Your objective - Could you repeat each of the rows below word for word, leaving the pictures out?

Word and element pointing entries -
▽

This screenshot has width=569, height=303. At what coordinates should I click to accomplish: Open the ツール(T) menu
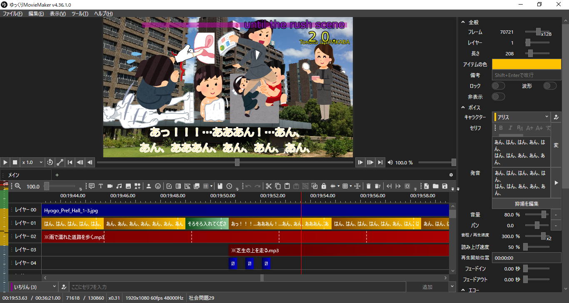(x=80, y=14)
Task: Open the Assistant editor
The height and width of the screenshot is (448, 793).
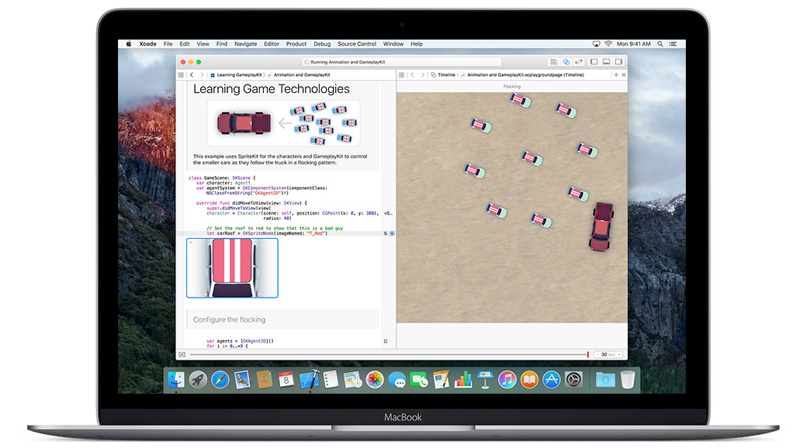Action: [566, 62]
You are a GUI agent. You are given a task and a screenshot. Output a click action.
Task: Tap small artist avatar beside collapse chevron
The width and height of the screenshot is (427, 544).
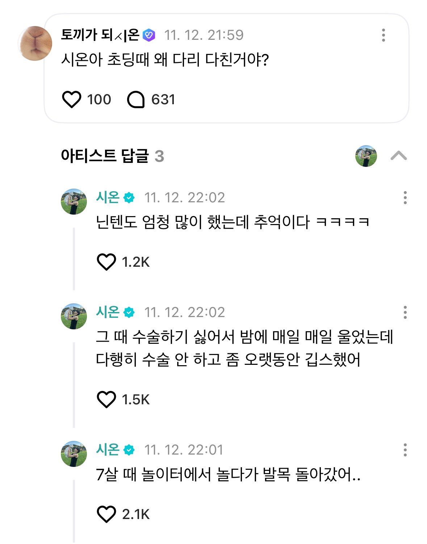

△

Written response -
This screenshot has width=569, height=303. At what coordinates should I click to accomplish: Open the ツール(T) menu
(x=80, y=14)
Task: Open the Assistant editor
The height and width of the screenshot is (448, 793).
Action: [566, 62]
You are a GUI agent. You are given a task and a screenshot. Output a click action.
Task: Tap small artist avatar beside collapse chevron
The width and height of the screenshot is (427, 544).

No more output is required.